DEFINITION: A model-driven message is feedback which is displayed on the monitor or throughout a speaker and generated by the underlying model or/and a rule-base system.
This kind of intelligent feedback in the form of multiple-choice questions isn't a real expert system, but the first step to intelligent tutoring systems (ITS) or intelligent computer simulation programs (ICS programs).
Coaching with the help of an expert system or with computer coaches will not extensively described. Intelligent feedback or model driven messages will be described later.
Problem guided learning
Here a certain way of conducting the model is shown on the screen. Certain variables do something 'abnormal' to the system. The student should analyze the behaviour of the model in order to come to a diagnosis of the presented 'problem'.
Figure 11 Model of the learning process (a 'learning model') in problem-guided-learning, in which there is a pre-programmed case in the computer simulation program accompanied by a text of this case in a workbook.
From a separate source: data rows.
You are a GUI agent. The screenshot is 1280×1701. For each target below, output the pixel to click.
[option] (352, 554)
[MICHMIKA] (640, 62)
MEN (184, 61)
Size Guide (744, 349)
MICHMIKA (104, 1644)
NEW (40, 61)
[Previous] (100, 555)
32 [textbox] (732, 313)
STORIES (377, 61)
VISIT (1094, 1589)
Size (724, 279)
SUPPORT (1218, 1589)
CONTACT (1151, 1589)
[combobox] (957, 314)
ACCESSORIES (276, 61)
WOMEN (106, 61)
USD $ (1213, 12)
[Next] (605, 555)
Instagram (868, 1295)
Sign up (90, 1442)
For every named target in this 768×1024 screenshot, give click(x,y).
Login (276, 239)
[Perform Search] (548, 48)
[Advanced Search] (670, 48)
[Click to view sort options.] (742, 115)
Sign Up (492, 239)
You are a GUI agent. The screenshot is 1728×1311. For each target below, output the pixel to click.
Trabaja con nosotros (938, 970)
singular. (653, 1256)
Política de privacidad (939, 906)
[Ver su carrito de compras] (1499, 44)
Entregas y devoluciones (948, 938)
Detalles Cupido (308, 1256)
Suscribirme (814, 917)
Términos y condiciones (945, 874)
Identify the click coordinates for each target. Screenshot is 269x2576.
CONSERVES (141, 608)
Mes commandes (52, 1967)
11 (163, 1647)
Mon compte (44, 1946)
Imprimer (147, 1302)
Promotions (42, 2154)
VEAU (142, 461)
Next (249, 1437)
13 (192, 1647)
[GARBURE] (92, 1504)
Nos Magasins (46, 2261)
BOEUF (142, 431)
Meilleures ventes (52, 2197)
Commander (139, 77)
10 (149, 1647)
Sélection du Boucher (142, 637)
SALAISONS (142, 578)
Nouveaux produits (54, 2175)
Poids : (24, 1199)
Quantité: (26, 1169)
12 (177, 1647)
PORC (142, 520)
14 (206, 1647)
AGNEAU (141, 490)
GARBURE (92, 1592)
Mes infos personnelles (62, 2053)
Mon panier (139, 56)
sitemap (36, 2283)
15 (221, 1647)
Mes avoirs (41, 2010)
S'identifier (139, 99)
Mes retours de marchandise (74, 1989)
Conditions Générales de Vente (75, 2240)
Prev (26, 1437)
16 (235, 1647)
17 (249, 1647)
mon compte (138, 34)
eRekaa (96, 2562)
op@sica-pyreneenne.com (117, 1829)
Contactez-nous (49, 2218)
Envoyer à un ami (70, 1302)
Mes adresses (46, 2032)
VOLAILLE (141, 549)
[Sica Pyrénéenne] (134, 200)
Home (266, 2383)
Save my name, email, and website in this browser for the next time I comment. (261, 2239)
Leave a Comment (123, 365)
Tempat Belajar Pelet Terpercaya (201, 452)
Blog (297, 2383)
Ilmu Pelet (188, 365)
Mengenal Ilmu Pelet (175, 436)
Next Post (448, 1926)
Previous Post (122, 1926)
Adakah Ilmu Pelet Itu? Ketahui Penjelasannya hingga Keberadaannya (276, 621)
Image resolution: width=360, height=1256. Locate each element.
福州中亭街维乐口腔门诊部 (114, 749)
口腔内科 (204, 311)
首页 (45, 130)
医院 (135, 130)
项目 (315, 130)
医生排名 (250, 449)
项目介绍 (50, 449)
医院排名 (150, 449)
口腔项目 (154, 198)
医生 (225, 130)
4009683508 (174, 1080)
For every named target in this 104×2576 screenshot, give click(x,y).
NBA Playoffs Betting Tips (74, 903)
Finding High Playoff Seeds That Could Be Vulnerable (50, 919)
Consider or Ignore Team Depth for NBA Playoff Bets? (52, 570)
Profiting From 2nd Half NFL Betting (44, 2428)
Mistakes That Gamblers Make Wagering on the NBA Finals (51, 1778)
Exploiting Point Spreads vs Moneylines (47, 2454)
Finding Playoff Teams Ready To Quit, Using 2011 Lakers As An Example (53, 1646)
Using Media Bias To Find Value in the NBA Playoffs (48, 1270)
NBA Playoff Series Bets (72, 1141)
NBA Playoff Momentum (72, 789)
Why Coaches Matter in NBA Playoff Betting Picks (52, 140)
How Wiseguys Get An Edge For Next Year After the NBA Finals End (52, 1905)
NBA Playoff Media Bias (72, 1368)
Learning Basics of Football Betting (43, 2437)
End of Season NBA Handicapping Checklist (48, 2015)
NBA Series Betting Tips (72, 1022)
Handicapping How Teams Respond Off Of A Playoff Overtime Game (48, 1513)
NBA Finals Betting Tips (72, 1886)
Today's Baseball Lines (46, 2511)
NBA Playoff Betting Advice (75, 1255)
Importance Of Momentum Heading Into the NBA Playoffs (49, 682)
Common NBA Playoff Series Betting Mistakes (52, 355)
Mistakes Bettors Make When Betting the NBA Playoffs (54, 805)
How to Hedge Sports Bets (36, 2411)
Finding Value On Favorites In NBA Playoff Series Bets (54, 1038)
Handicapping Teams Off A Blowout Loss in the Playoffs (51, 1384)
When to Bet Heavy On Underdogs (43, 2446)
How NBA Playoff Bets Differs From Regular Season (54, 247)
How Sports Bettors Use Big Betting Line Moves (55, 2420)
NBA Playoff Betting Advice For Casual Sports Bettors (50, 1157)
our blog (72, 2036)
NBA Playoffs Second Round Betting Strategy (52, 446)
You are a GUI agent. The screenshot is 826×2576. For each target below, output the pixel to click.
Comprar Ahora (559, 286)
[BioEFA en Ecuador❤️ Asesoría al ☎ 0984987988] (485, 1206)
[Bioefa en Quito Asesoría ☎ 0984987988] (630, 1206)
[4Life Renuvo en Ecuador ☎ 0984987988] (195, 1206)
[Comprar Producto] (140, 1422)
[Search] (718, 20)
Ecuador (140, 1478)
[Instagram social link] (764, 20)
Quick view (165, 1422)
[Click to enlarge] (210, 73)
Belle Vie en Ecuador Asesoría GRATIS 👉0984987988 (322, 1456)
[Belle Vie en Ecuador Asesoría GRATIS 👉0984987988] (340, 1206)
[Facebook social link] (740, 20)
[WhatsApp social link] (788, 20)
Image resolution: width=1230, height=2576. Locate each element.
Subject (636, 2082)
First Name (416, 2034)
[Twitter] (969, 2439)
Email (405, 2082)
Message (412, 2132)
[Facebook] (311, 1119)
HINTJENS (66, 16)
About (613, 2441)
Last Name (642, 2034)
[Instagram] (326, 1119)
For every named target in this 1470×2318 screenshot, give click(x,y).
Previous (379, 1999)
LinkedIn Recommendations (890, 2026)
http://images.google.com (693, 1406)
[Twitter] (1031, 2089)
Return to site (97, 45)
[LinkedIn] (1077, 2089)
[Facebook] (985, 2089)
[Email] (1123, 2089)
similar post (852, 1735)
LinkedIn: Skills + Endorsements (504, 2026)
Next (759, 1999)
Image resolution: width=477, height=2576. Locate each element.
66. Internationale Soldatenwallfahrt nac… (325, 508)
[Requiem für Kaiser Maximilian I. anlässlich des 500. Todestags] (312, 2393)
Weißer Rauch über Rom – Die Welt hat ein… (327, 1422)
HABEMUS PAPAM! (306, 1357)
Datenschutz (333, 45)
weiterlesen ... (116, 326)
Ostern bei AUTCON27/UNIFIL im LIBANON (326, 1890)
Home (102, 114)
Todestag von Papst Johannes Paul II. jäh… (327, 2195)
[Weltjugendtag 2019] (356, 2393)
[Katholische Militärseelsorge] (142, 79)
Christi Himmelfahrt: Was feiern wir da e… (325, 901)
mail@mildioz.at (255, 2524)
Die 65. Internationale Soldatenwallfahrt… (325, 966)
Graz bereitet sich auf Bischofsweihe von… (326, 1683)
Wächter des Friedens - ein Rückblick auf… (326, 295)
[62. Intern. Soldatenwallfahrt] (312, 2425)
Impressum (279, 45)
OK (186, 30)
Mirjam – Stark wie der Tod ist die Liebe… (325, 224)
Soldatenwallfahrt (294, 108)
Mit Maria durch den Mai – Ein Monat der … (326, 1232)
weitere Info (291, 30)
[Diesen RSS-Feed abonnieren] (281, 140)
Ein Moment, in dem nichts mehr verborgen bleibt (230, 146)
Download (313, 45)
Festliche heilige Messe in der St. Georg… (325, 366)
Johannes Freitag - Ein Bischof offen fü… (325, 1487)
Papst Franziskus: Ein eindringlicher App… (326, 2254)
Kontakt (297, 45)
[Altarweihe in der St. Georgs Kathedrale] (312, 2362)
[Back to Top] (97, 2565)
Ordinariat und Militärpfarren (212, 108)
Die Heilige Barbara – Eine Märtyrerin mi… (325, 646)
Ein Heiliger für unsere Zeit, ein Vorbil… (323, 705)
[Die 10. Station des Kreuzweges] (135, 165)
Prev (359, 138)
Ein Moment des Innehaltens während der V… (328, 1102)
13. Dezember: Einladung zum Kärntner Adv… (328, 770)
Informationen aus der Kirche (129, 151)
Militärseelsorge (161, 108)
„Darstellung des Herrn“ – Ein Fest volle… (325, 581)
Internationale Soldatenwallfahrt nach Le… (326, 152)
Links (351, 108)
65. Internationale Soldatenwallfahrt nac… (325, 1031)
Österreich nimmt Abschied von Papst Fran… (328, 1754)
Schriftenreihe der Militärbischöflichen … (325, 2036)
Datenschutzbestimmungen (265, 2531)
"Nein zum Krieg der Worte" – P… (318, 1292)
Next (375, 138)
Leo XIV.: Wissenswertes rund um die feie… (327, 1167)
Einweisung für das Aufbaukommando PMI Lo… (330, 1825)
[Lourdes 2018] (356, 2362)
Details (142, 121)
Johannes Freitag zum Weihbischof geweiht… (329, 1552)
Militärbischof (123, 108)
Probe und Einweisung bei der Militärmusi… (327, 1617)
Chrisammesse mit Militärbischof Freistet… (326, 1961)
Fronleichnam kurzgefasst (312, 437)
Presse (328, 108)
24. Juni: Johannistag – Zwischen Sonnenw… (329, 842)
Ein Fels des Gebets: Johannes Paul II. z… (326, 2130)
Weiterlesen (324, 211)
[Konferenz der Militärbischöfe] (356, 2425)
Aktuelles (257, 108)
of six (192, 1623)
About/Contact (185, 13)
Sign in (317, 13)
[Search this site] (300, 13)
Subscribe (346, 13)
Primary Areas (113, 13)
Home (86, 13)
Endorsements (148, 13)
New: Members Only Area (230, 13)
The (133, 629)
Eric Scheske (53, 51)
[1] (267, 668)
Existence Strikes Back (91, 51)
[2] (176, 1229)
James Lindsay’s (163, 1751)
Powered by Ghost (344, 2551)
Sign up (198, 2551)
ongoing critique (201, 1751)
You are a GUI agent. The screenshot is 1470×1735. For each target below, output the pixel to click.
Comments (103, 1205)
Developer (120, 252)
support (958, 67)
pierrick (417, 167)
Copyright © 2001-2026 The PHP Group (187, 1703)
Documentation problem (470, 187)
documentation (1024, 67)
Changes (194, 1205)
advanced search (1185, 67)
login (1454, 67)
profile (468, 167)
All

Figure 11 gives a 'model of the learning process' (a 'learning model') in problem guided learning. What happens on the screen is accompanied by paper material on which the student can fill in his first, second and possibly next hypothesis. Generally such cases are supplied with a computer simulation program on loose sheets. Sometimes cases and assignments have been compiled into a workbook.
Learning by doing real experiments
The application of a computer simulation program is in a way that corresponds with practical laboratory work during which something has to be measured. Measuring is done at the values 0.1, 0.2, 0.5 and 1.0 units of a parameter and the corresponding values of a variable are read out and written down. These data then have to be put into a graph either on screen or on paper during such a practical, teaching the student something about the relation between two quantities. This is really a simulation of real scientific research with the reality.
Figure 12 Model of interaction in a learning environment with : 'Learning by doing an assignment' and 'Coached learning by doing'.
5 Concluding remarks
Finally it can be said that simulation can be used very well for skills in solving intellectual problems in numerous fields, for providing insight into the complexity of reality, and for the training of vocational skills. Simulation does not solve all problems. It works in certain places, especially with certain 'kinds of student' with certain contents. Beside, from an educational point of view, computer simulation models of some human body systems are better than experimenting for educational purposes with simulated systems, such as a rat, as a 'model' of the human body. In that case rats reduce the reality and are not always as good as mathematical models of the intended real system are. Furthermore each computer simulation program can be used in five different ways. Computer simulations are highly adaptive! Coaching materials, like paper materials or CAI materials or intelligent tutoring systems (ITS), is important. Without coaching materials computer simulations are not complete.